Good canine grooming is not limited to aesthetics. It is an important aspect of your pup’s overall health. Brushing several times weekly is crucial, especially in long hair dogs to prevent knotting and keep an eye on the condition of your pet’s skin. Regular grooming allows you to check for bald spots, inflammation and infection, lumps or bumps, dandruff, and even parasites. Don’t exaggerate with bathing either. Check with your veterinarian to see how often your particular breed of dog should be bathed. Excessive bathing can remove the natural oils necessary for a healthy coat and skin. And don’t forget the nails! If your dog does not spend a sufficient amount of time outdoors or exercising regularly to keep nails at a reasonable length, he or she may need a nail trim.
Two very important preventative treatments that will contribute to keeping your dog healthy are oral care and parasite medications. Brushing your dog’s teeth several times weekly along with dental chews will help protect the pooch from a periodontal disease that can lead to serious health issues. Preventative medications to keep your dog safe from fleas, ticks, worms, and heartworms.
Early socialization beginning with the first few weeks of life in Mom’s care up to 4 to 5 months can make a real difference in appropriate canine behavior. Puppies need to be exposed at a very young age to other dogs and other people in a positive context. Socialization should continue throughout your dog’s life through dog park visits or doggy daycare. Positive canine interaction will decrease the risk of your pup developing antisocial behavior or aggressiveness especially when a reaction is motivated by fear.
Microchips, dog tags, and collars are crucial to having your pet returned in the event of your dog getting loose. Poison or toxic plants and substances should be placed well out of reach.
Regular visits to your vet for checkups are the quickest way to catch problems early on. Screening can detect diseases and dental appointments can remove any plaque or tartar from pooch’s teeth. Your veterinarian may also suggest spaying or neutering your dog. This can help curtail aggressiveness in males and undesirable behavior during the mating cycle such as spraying, yowling, and general irritability. It will impede unwanted pregnancies and contribute to the prevention of some diseases and cancers.

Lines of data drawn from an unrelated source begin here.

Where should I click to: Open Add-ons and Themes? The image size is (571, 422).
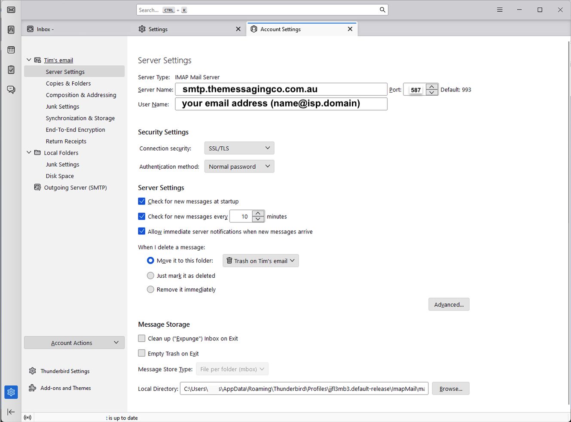(x=65, y=388)
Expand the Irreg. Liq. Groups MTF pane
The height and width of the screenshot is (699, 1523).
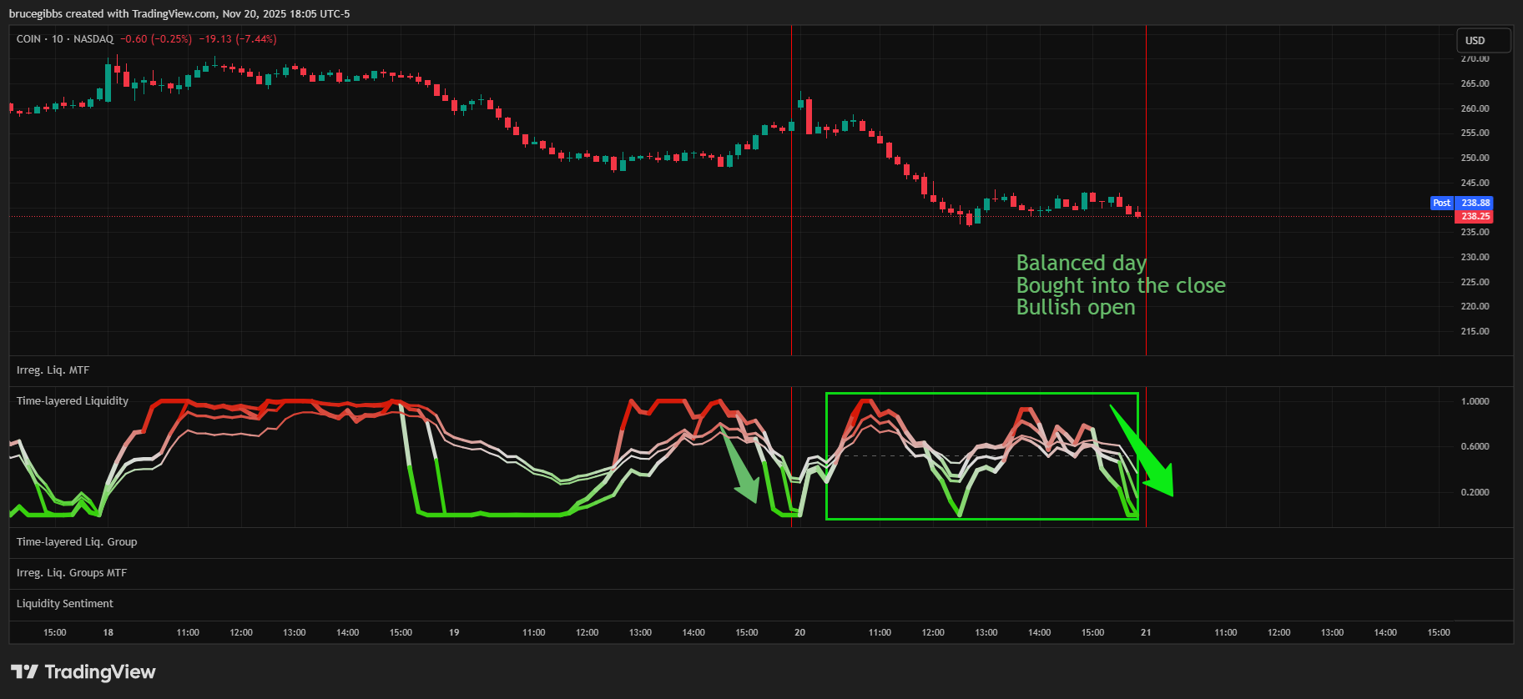72,573
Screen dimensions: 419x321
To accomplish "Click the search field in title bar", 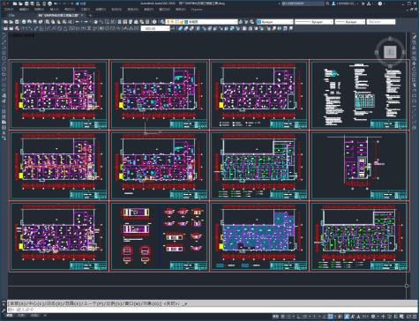I will click(303, 4).
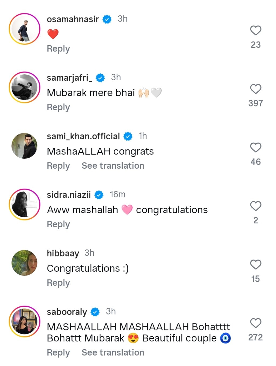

You are your dog’s best friend. If your dog is acting strangely or has radically changed his or her behavior suddenly, you’ll be the first to notice. If something seems “off”, it should be a cause for concern. It’s better to err on the side of safety. Anything you consider abnormal should be referred to your veterinarian. Also, reserve lots of attention for your best friend. Petting, cuddling, brushing, and daily exercise together will contribute to that strong indissoluble bond that will last a lifetime.